→ Data:

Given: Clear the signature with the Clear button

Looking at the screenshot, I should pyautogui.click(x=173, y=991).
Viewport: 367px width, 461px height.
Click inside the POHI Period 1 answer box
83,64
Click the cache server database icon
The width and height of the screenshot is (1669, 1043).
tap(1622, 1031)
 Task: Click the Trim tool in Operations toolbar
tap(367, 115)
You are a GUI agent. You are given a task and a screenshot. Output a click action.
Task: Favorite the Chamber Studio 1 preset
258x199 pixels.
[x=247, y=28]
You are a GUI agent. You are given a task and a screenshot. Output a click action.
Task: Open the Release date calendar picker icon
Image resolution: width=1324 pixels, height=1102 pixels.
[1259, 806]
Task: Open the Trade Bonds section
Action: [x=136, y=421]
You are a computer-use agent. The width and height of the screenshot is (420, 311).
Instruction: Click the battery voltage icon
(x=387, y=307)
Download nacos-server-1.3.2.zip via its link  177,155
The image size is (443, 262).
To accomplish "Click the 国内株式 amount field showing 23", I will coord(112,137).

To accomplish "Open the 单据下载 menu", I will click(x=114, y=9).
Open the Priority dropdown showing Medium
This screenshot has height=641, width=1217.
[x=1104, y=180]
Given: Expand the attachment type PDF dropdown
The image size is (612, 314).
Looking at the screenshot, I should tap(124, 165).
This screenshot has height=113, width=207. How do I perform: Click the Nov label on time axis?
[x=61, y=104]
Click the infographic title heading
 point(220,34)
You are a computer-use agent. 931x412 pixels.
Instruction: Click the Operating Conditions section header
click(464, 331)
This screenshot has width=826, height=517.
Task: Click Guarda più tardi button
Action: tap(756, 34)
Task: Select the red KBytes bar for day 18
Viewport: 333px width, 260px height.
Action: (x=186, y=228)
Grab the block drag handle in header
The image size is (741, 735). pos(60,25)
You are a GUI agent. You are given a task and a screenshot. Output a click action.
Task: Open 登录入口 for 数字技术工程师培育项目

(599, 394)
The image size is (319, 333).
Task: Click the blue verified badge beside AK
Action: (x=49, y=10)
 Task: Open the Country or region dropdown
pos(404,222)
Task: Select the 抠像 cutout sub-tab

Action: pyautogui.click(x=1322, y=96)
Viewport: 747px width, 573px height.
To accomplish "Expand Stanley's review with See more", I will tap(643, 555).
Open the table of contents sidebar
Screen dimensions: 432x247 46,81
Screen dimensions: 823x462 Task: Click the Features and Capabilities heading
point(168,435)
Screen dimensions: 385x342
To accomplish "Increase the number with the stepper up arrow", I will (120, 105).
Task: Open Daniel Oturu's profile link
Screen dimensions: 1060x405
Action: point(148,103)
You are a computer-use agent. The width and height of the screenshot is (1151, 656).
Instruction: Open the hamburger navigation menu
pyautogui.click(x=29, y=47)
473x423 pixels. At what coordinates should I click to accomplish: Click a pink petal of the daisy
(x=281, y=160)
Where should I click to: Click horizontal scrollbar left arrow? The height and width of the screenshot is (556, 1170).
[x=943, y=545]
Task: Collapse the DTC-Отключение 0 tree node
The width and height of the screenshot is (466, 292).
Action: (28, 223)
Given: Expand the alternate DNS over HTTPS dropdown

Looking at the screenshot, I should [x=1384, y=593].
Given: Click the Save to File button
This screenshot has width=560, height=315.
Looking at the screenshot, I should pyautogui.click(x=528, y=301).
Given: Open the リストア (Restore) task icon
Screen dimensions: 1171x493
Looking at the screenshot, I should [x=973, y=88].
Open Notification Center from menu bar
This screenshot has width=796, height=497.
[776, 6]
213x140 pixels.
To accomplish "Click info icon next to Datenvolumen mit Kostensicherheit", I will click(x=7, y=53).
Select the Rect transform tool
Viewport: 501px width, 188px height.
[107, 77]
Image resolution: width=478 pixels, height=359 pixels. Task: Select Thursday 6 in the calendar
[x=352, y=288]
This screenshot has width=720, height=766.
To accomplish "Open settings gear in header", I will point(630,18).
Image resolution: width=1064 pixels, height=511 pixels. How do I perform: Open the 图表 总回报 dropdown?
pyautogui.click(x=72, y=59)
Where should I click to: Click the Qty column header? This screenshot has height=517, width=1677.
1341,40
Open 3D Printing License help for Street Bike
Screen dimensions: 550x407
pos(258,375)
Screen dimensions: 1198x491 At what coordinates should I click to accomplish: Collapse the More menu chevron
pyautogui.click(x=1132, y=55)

→ Problem requirements: Update the items above by changing every "GUI agent" to "desktop assistant", keeping all other text the same.

→ Output below:
Given: Clear the signature with the Clear button

Looking at the screenshot, I should pyautogui.click(x=173, y=991).
Viewport: 367px width, 461px height.
Click inside the POHI Period 1 answer box
83,64
Click the cache server database icon
The width and height of the screenshot is (1669, 1043).
tap(1622, 1031)
 Task: Click the Trim tool in Operations toolbar
tap(367, 115)
You are a desktop assistant. You are given a task and a screenshot. Output a click action.
Task: Favorite the Chamber Studio 1 preset
258x199 pixels.
[x=247, y=28]
You are a desktop assistant. You are given a task and a screenshot. Output a click action.
Task: Open the Release date calendar picker icon
Image resolution: width=1324 pixels, height=1102 pixels.
[1259, 806]
Task: Open the Trade Bonds section
Action: [x=136, y=421]
You are a computer-use agent. The width and height of the screenshot is (420, 311).
Instruction: Click the battery voltage icon
(x=387, y=307)
Download nacos-server-1.3.2.zip via its link  177,155
The image size is (443, 262).
To accomplish "Click the 国内株式 amount field showing 23", I will coord(112,137).

To accomplish "Open the 单据下载 menu", I will click(x=114, y=9).
Open the Priority dropdown showing Medium
This screenshot has height=641, width=1217.
[x=1104, y=180]
Given: Expand the attachment type PDF dropdown
The image size is (612, 314).
Looking at the screenshot, I should tap(124, 165).
This screenshot has height=113, width=207. How do I perform: Click the Nov label on time axis?
[x=61, y=104]
Click the infographic title heading
 point(220,34)
You are a computer-use agent. 931x412 pixels.
Instruction: Click the Operating Conditions section header
click(464, 331)
This screenshot has width=826, height=517.
Task: Click Guarda più tardi button
Action: tap(756, 34)
Task: Select the red KBytes bar for day 18
Viewport: 333px width, 260px height.
Action: (x=186, y=228)
Grab the block drag handle in header
The image size is (741, 735). pos(60,25)
You are a desktop assistant. You are given a task and a screenshot. Output a click action.
Task: Open 登录入口 for 数字技术工程师培育项目

(599, 394)
The image size is (319, 333).
Task: Click the blue verified badge beside AK
Action: (x=49, y=10)
 Task: Open the Country or region dropdown
pos(404,222)
Task: Select the 抠像 cutout sub-tab

Action: pyautogui.click(x=1322, y=96)
Viewport: 747px width, 573px height.
To accomplish "Expand Stanley's review with See more", I will tap(643, 555).
Open the table of contents sidebar
Screen dimensions: 432x247 46,81
Screen dimensions: 823x462 Task: Click the Features and Capabilities heading
point(168,435)
Screen dimensions: 385x342
To accomplish "Increase the number with the stepper up arrow", I will (120, 105).
Task: Open Daniel Oturu's profile link
Screen dimensions: 1060x405
Action: point(148,103)
You are a computer-use agent. The width and height of the screenshot is (1151, 656).
Instruction: Open the hamburger navigation menu
pyautogui.click(x=29, y=47)
473x423 pixels. At what coordinates should I click to accomplish: Click a pink petal of the daisy
(x=281, y=160)
Where should I click to: Click horizontal scrollbar left arrow? The height and width of the screenshot is (556, 1170).
[x=943, y=545]
Task: Collapse the DTC-Отключение 0 tree node
The width and height of the screenshot is (466, 292).
Action: (28, 223)
Given: Expand the alternate DNS over HTTPS dropdown

Looking at the screenshot, I should [x=1384, y=593].
Given: Click the Save to File button
This screenshot has width=560, height=315.
Looking at the screenshot, I should pyautogui.click(x=528, y=301).
Given: Open the リストア (Restore) task icon
Screen dimensions: 1171x493
Looking at the screenshot, I should [x=973, y=88].
Open Notification Center from menu bar
This screenshot has width=796, height=497.
[776, 6]
213x140 pixels.
To accomplish "Click info icon next to Datenvolumen mit Kostensicherheit", I will click(x=7, y=53).
Select the Rect transform tool
Viewport: 501px width, 188px height.
[107, 77]
Image resolution: width=478 pixels, height=359 pixels. Task: Select Thursday 6 in the calendar
[x=352, y=288]
This screenshot has width=720, height=766.
To accomplish "Open settings gear in header", I will point(630,18).
Image resolution: width=1064 pixels, height=511 pixels. How do I perform: Open the 图表 总回报 dropdown?
pyautogui.click(x=72, y=59)
Where should I click to: Click the Qty column header? This screenshot has height=517, width=1677.
1341,40
Open 3D Printing License help for Street Bike
Screen dimensions: 550x407
pos(258,375)
Screen dimensions: 1198x491 At what coordinates should I click to accomplish: Collapse the More menu chevron
pyautogui.click(x=1132, y=55)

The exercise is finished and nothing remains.